摘    要:目的探讨了孕中期孕妇外周血中甲胎蛋白(AFP)、游离β人绒毛膜促性腺激素(free—β—HCG)和游离雌三醇(uE3)联合检测在21,18-三体综合征临床诊断中的价值。方法采用时间分辨免疫荧光分析法(DELFIA)对我院10624例15~20周孕妇血清中AFP,free—β—HCG和uE3的水平进行检测,并根据孕妇的年龄、孕周、体质量、胎数等因素采用配套软件对胎儿21-三体综合征(DS)和18-三体综合征(ES)进行风险评估,并对高危产妇行羊膜腔穿刺羊水细胞培养或脐血管穿刺脐血细胞培养染色体分析。结果10624例孕妇中,DS风险率高于临界值者513例,阳性率为4.83%,阳性者行染色体核型分析确诊6例;DS风险率低于临界值者胎儿分娩后检出2例,假阳性率为14.28%。ES风险率高于临界值者89例,阳性率0.84%,染色体分析确诊2例;ES风险率低于临界值者分娩后未检出ES患儿。结论血清学指标可有效预测胎儿三体综合征,是临床预防和降低先天性染色体异常疾病的主要手段。
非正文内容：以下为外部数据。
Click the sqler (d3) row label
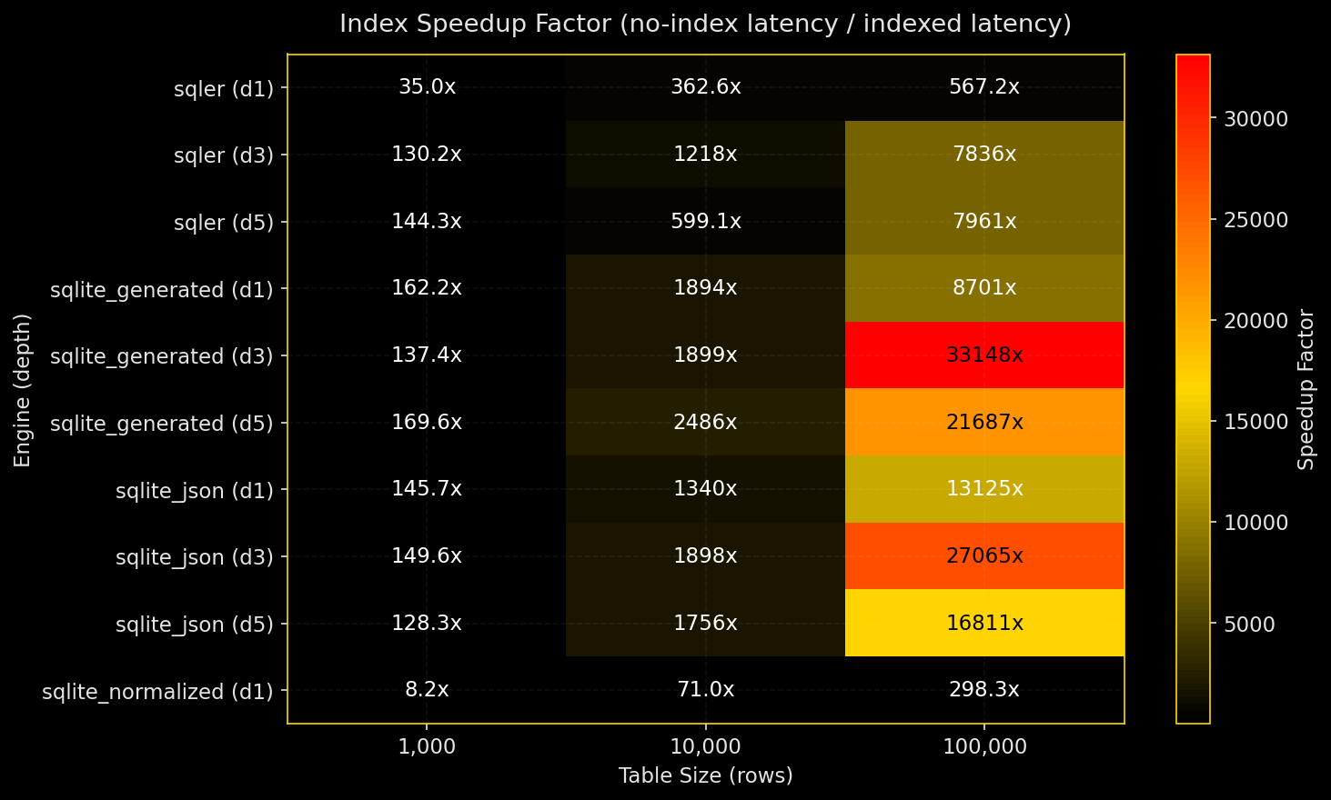Viewport: 1331px width, 800px height. click(x=224, y=155)
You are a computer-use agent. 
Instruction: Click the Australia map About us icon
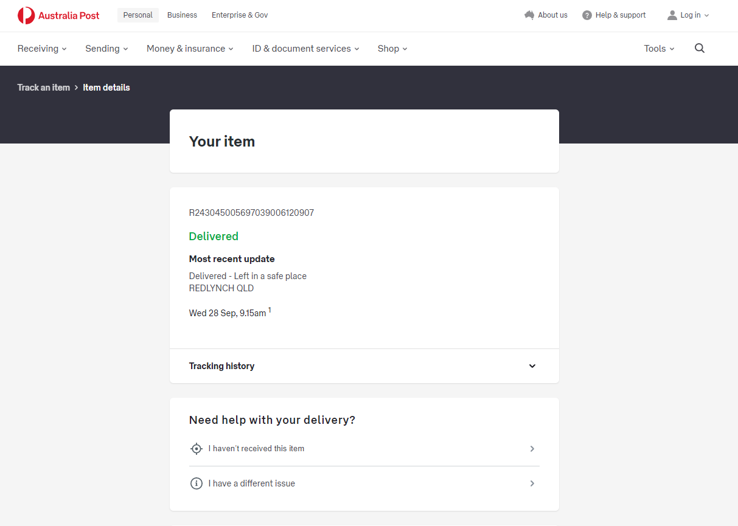pyautogui.click(x=529, y=15)

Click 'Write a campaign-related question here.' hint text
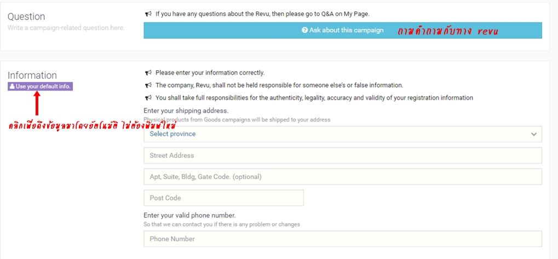[x=66, y=28]
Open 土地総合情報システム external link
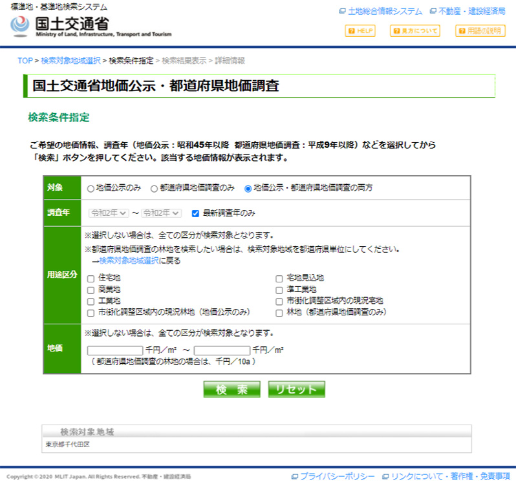This screenshot has height=495, width=516. pos(380,12)
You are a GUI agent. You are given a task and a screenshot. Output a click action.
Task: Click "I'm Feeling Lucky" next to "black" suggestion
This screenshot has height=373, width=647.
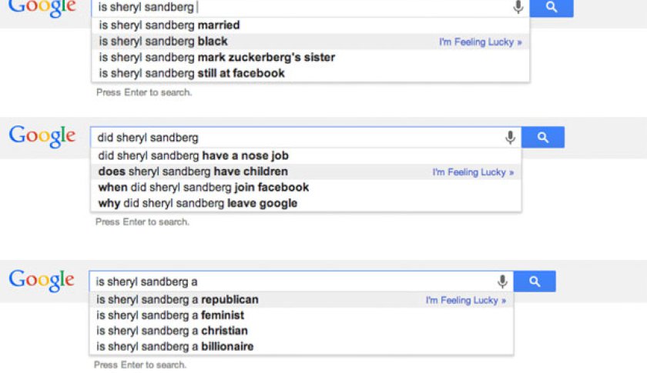480,42
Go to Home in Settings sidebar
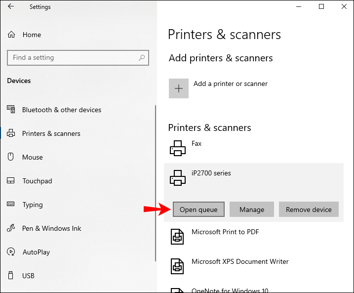 click(32, 35)
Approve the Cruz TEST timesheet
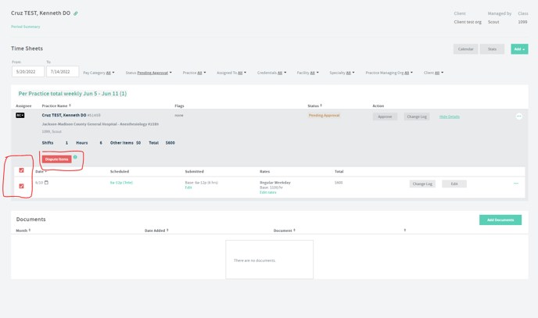Screen dimensions: 538x318 coord(385,116)
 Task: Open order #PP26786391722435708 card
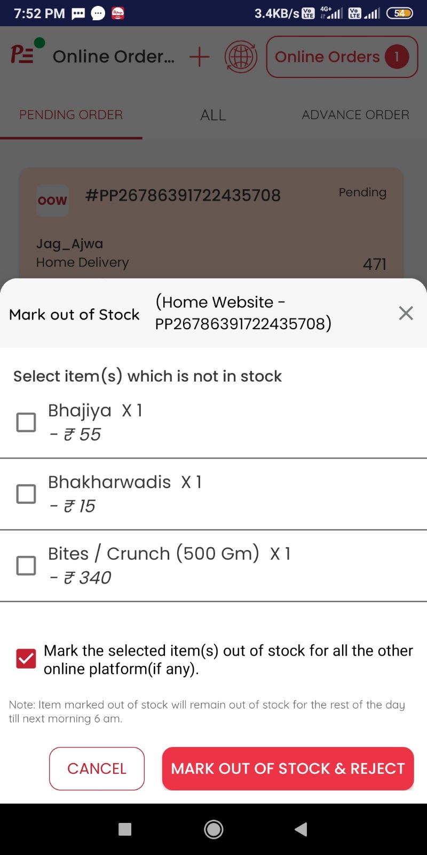pos(211,223)
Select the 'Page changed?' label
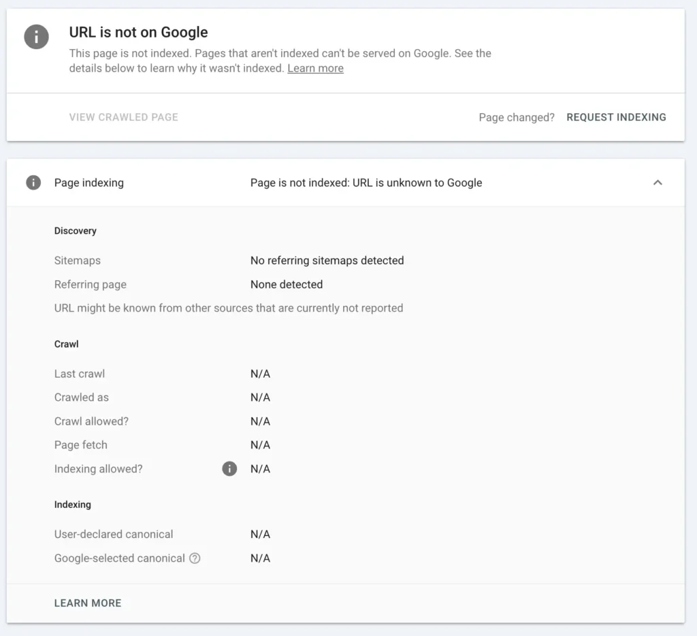The width and height of the screenshot is (697, 636). 516,117
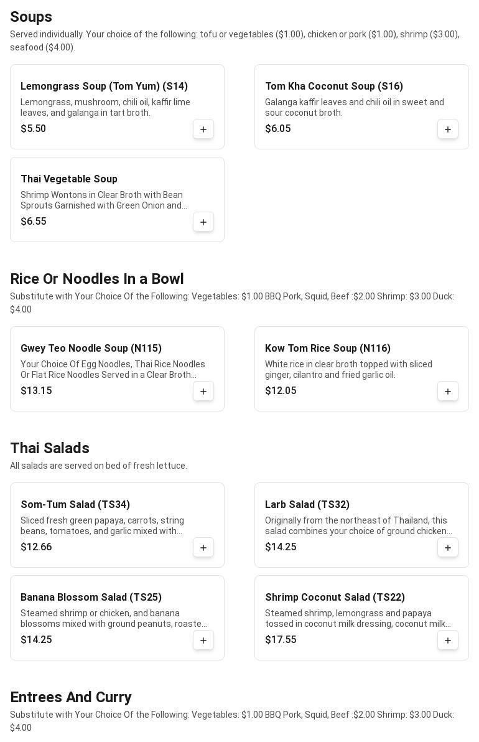Click plus button for Thai Vegetable Soup
The image size is (479, 742).
(203, 222)
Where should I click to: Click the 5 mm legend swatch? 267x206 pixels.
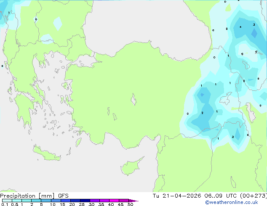point(46,201)
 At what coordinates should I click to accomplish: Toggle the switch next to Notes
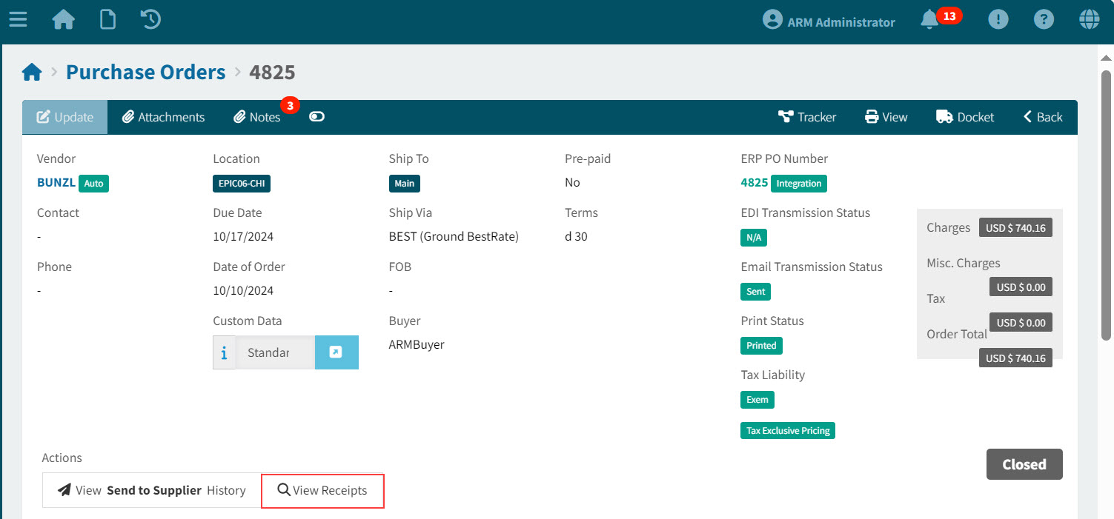[316, 117]
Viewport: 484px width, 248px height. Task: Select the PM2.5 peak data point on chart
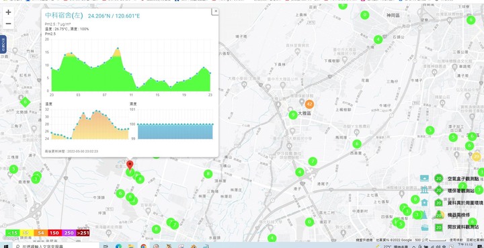[x=118, y=48]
关 键 词:21-三体综合征  18-三体综合征  甲胎蛋白  游离β人绒毛膜促性腺激素  游离雌三醇

Value of serum marker in screening for 21, 18-trisomy syndrome
Shao Juan,Yang Xiaokang,Wu Jing,Zhang Rongbo,Hu Lelin,Hu Dong. Value of serum marker in screening for 21, 18-trisomy syndrome[J]. Journal of Pediatrics of Traditional Chinese Medicine, 2013, 0(6): 15-18
Authors:Shao Juan  Yang Xiaokang  Wu Jing  Zhang Rongbo  Hu Lelin  Hu Dong
Affiliation:1. Community Health Service Center of Anchang Town in Shaoxing County, Shaoxing, Zhejiang, 312080, China ; 2. Institute of Infection and Immunology of Anhui University of Science and Technology ,Hefei ,Anhui ,232001 ,China)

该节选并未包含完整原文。